So often, when first time buyers discover their ideal holiday home they are full of excitement and eager to become the new owner. In their euphoria, they throw all caution to the wind instead of proceeding with care.
It is sometimes difficult to determine how far an estate agent should go in protecting the buyer against every possible pitfall that could be encountered in his purchase. A good agent for example, ensures that a developer owns the land upon which he is building and that he has permission. The agent’s knowledge of the developers reliability, past record and financial stability can be invaluable if put to good use. The agent can arrange a search at the land registry on behalf of the purchaser and can make sure that the purchase agreement is fair and that the purchaser fully understands it.
All this gives some security to the purchaser, but who ultimately takes the responsibility?
All prospective purchasers should ask themselves if they would purchase a property in the U.K. without the assistance of a solicitor. If the answer is “no”, then why should they purchase in a foreign country where the language and laws are different, without taking professional legal advice. Even if the agent has done a thorough job of checking everything and a solicitor simply confirms that, what price can you put on peace of mind?
When a prospective purchaser finds his ideal property, invariably he needs to pay a holding deposit to secure the property and the price. No reasonable vendor would disagree to this deposit being fully refundable should a solicitor find any legal reason for the sale not to proceed. On a resale property, this holding deposit can be held in the estate agent’s client account for additional security or could be held by the vendor’s or purchaser’s solicitor by mutual agreement.

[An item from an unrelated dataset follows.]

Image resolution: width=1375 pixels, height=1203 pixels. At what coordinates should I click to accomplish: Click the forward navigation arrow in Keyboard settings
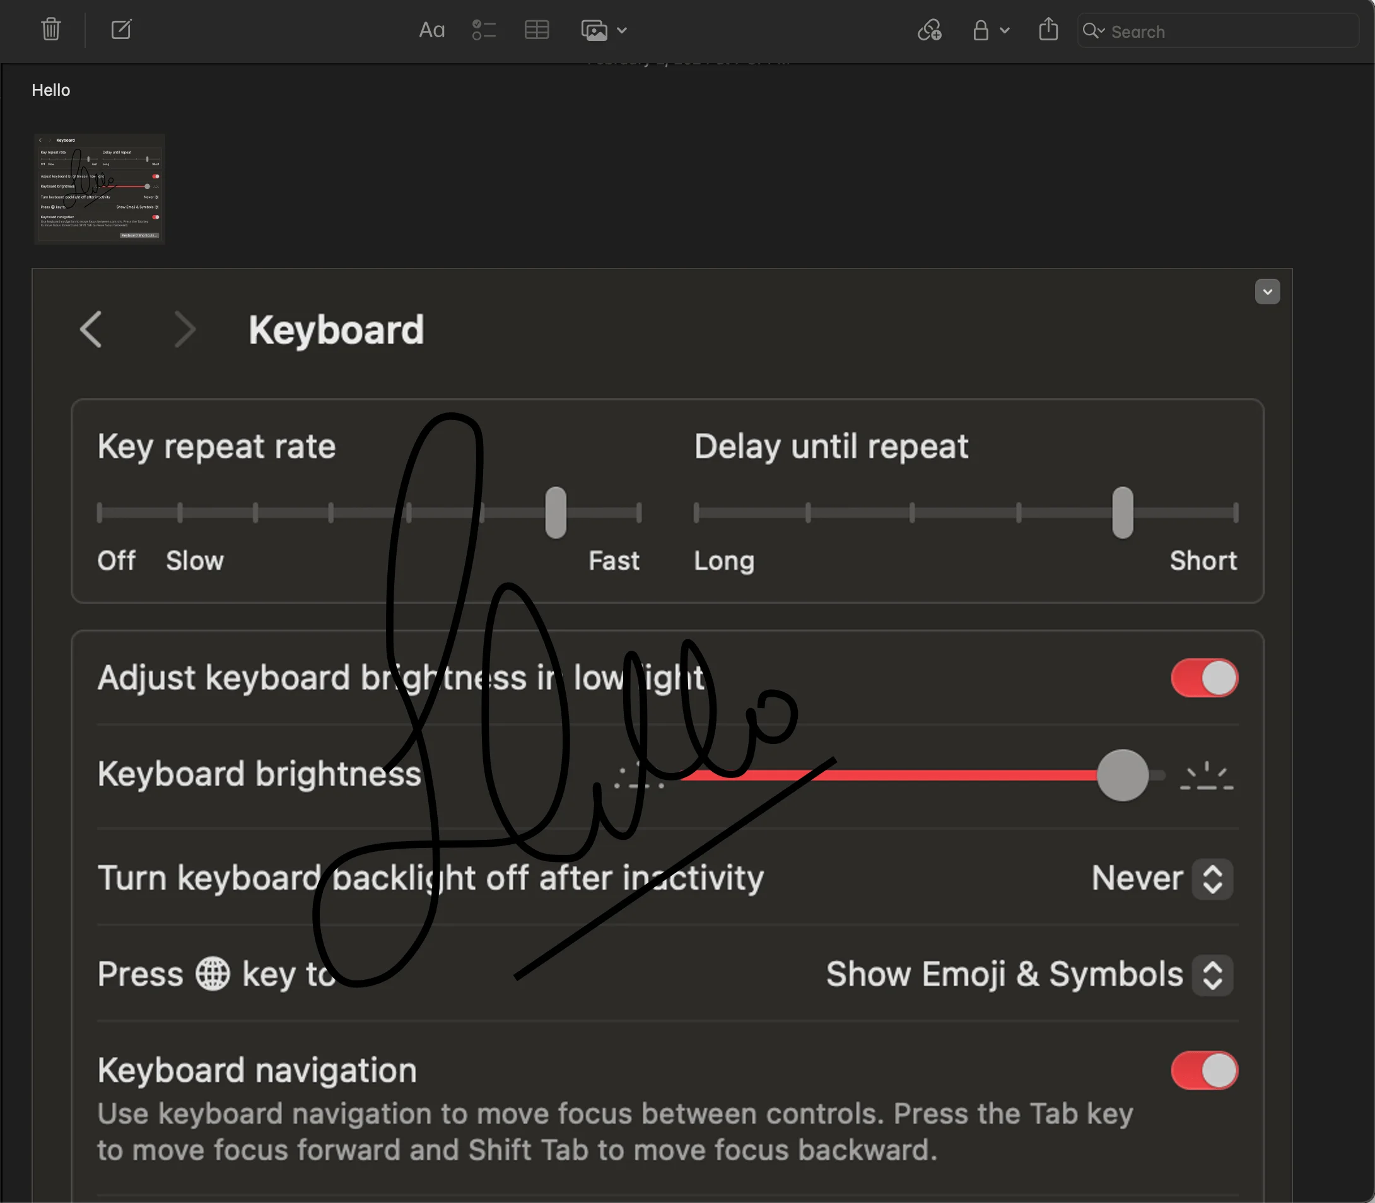186,329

If an estate agent advises you that you do not need the services of a lawyer, then this should act as a warning sign to ‘Beware’, and you should conduct your search for a property elsewhere.
When choosing a legal advisor you should use an ‘abogado’ (Spanish lawyer) who speaks fluent English. You should also ensure that he has an insured bonding for the work that he does, as this is not a legal requirement in Spain as it is in the U.K. for solicitors who do conveyancing work there.
For a number of years now, we have recommended the services of NCS Lawyers which is an independent English-speaking office, specialising in conveyancing and bonded work. We have negotiated a low rate of fees for our clients and NCS Lawyers have been a major contributing factor to 100% of our clients receiving clear and unencumbered freehold title deeds to the property that they purchased.
You are; of course, free to use any lawyer that you so wish and the British Consulate can give you a list of qualified lawyers who speak English.